Before moving from the US to Western Australia I had never spent any time in Perth and had absolutely zero research or clinical contacts. I was very fortunate that the head of research for my Faculty, Professor Linda Kristjanson was the Chair in Cancer and Palliative Care and she introduced me to two radiation oncologists who were highly experienced and also had a keen interest in research.
Professors Nigel Spry and David Joseph also believed that supportive care for people with cancer needed to be greatly improved and that exercise medicine would have a significant role.
These oncologists highlighted what they observed as major health issues facing their patients and then we planned multiple research projects to trial exercise medicine interventions to test safety, feasibility, and efficacy of what was at this time a quite radical approach to cancer management.

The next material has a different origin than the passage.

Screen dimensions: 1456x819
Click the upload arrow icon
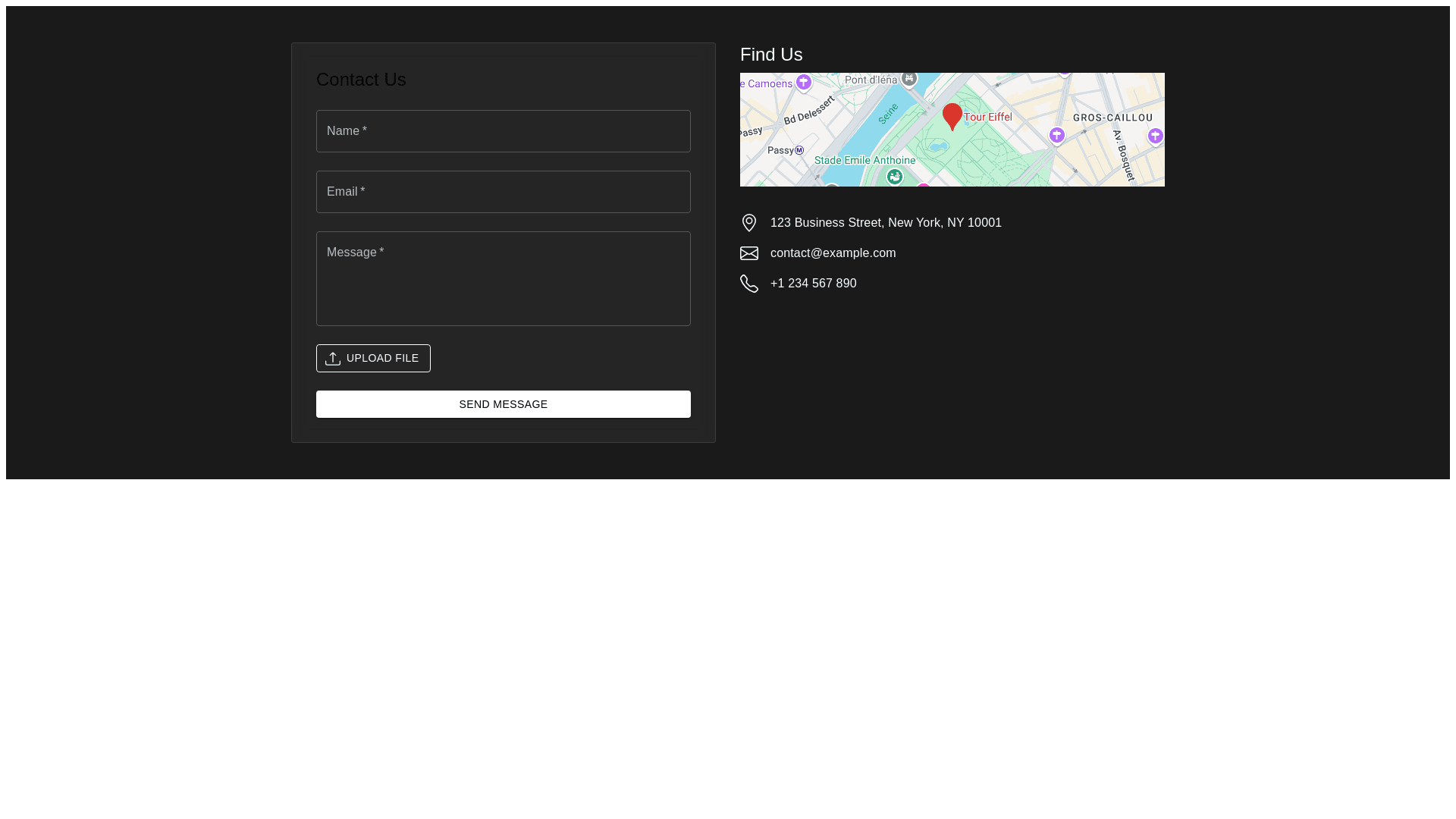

Two decades ago, the clinical advice was that patients with cancer should rest and limit their physical activity. But Professors Spry and Joseph could see on a daily basis that this strategy was counter-productive, and their patients were suffering considerable treatment toxicities, decline in body composition, physical function and quality of life.
Our early investigations were to use exercise medicine to ameliorate the side-effects of androgen deprivation therapy in men with prostate cancer and we demonstrated
considerable benefits, with our findings now integrated into international guidelines.
Key point #2 is that clinicians are in an ideal position to identify gaps in healthcare and priority issues that are compromising patient health and it is this insight which is essential to drive research directions.
Around 10 years later I was presenting our research findings that exercise medicine could prevent progression of cardiovascular disease, fat gain and muscle loss in men with prostate cancer. After my talk, several men and their partners thanked me for the presentation but advised that I was not really working on solutions to the major problems that impacted their lives.
“Sexual health and incontinence! That is what you should be researching for us because this is having a major impact on our quality of life.”
We subsequently launched a program of research culminating in an NHMRC funded research project to trial the effects of targeted exercise to address sexual health in these men. Key point #3 is to listen to your patients and health consumers so that they drive and inform research priorities rather than what we as clinician researchers think is important.
In 2006 exercise physiology services were added to Medicare and patients could receive a rebate for consultation with accredited exercise physiologists in the management of their chronic disease. This was a watershed moment in chronic disease management for Australia as targeted exercise medicine was and is established as a major therapy for these patients.
This monumental change in Medicare was the result of researchers collaborating with clinicians to convince the then Minister for health, Tony Abbott, that such a change would be beneficial for health care and more financially viable management of chronic disease. Key point #4 is clinician researchers have considerable influence to improve health and medical care at all levels from local to national.
In my experience, clinicians who are also involved in research are far more effective in supporting their patients and driving beneficial change in healthcare. For those that wish to pursue such a path, encouragement and support should be embedded within our health care systems, universities, and funding organisations. Evidence of the benefits for patients is extensive and tangible.
Author: Professor Robert Newton is Professor of Exercise Medicine in the Exercise Medicine Research Institute that he established in 2004 at Edith Cowan University, Perth, Western Australia. He was the 2019 WA Premier’s Scientist of the Year and a Highly Commended Finalist for the Research Australia 2021 Frontiers Award.